⟨

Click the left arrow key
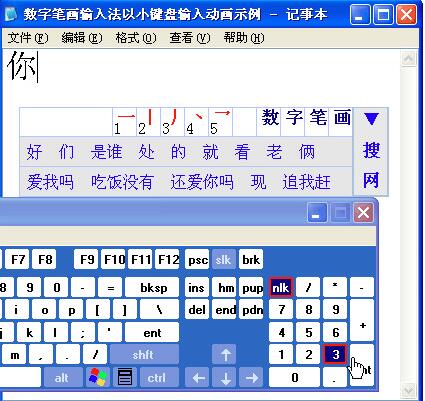 tap(199, 377)
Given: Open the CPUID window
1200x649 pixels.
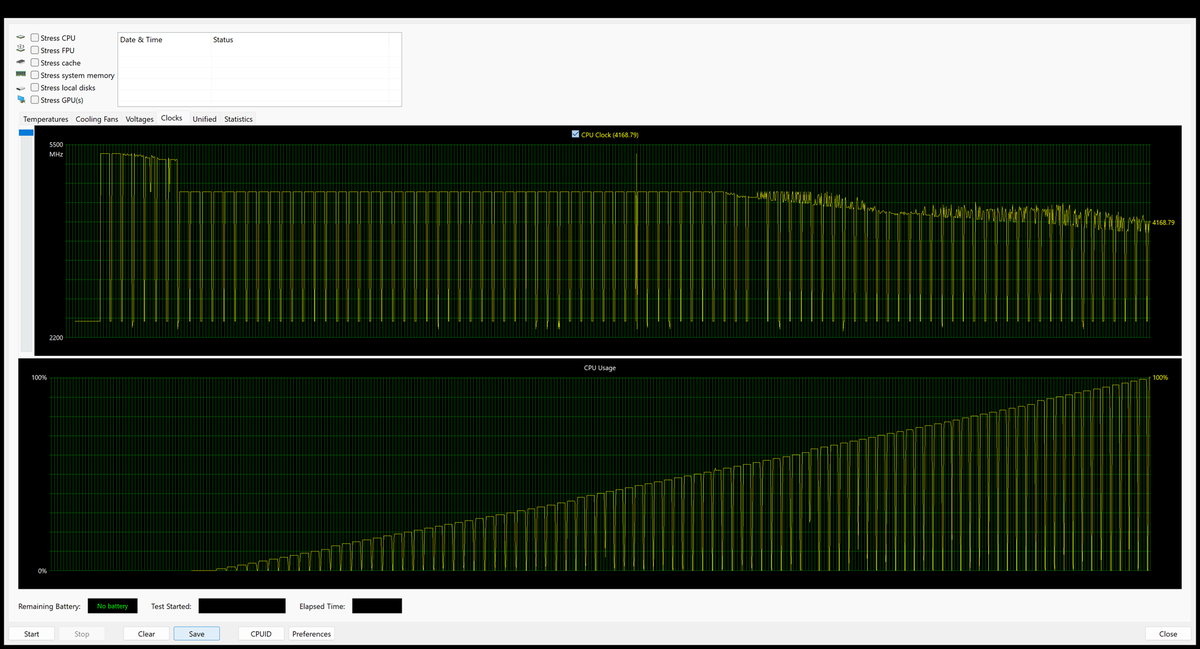Looking at the screenshot, I should pos(261,633).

⟩

Go back to the records above and write them out exactly, without the pictures.

Click the left arrow key
 tap(199, 377)
Given: Open the CPUID window
1200x649 pixels.
Looking at the screenshot, I should pos(261,633).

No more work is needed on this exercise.